想要尝试一下将resnet18最后一层的全连接层改成卷积层看会不会对网络效果和网络大小有什么影响
1.首先先对train.py中的更改是:
train.py代码可见:pytorch实现性别检测
# model_conv.fc = nn.Linear(fc_features, 2)这是之前的写法
model_conv.fc = nn.Conv2d(fc_features, 2, 1)
print(model_conv.fc)
但是运行的时候出错:
1)
RuntimeError: Expected 4-dimensional input for 4-dimensional weight [2, 512, 1, 1], but got 2-dimensional input of size [4, 512] instead
[2, 512, 1, 1]为[batch_size, channels, height, width],压扁flat后为[4, 512],即[batch_size, out_size]
这是因为在传到fc层前进行了压扁的操作:
x = x.view(x.size(0), -1)
到相应的代码处/anaconda3/envs/deeplearning/lib/python3.6/site-packages/torchvision/models/resnet.py注释掉其即可
2)
Traceback (most recent call last):
File "train.py", line 192, in <module>
model_train = train_model(model_conv, criterion, optimizer_conv, exp_lr_scheduler)
File "train.py", line 135, in train_model
loss = criterion(outputs, labels)
File "/anaconda3/envs/deeplearning/lib/python3.6/site-packages/torch/nn/modules/module.py", line 489, in __call__
result = self.forward(*input, **kwargs)

--

→ **练习题目**:
根据原文回答:
(a) 作者打算把 resnet18 最后一层的全连接层改成哪种层?
(b) 第一个报错是由传到 fc 层之前的哪一行代码的压扁操作引起的?
(c) 第二个报错的回溯中,train.py 第 135 行执行的是哪条语句?

→ **所给数据**:

--

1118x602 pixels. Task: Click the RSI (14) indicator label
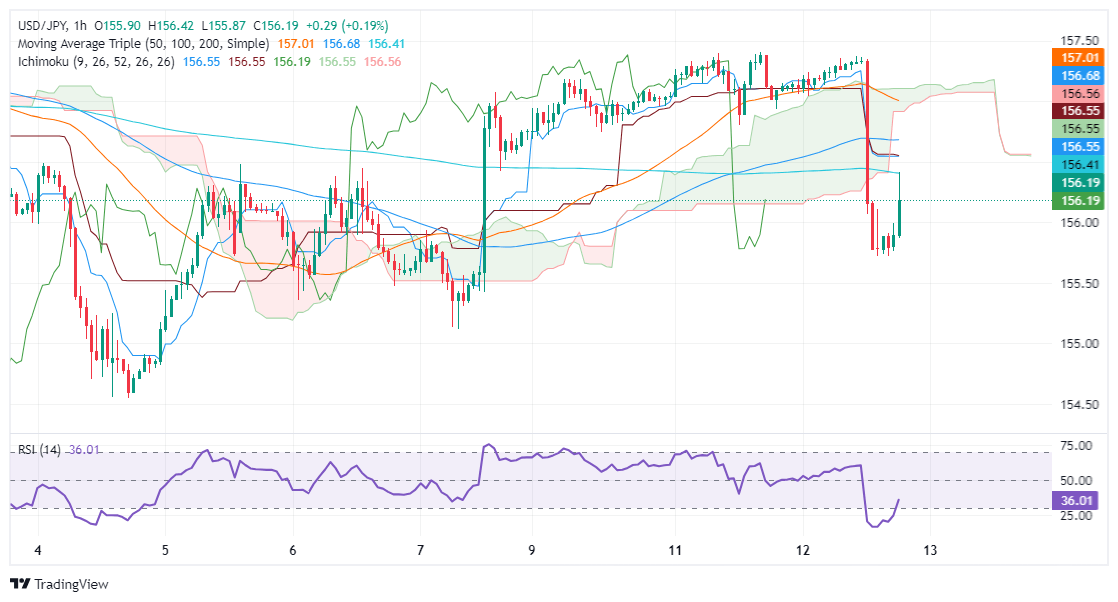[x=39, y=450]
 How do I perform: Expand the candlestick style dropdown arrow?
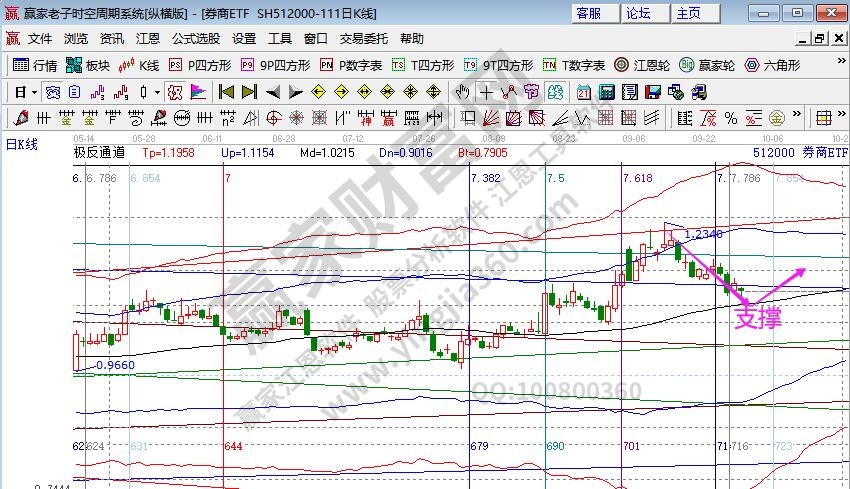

--

→ **参考答案**:
(a) 卷积层。
(b) x = x.view(x.size(0), -1)
(c) loss = criterion(outputs, labels)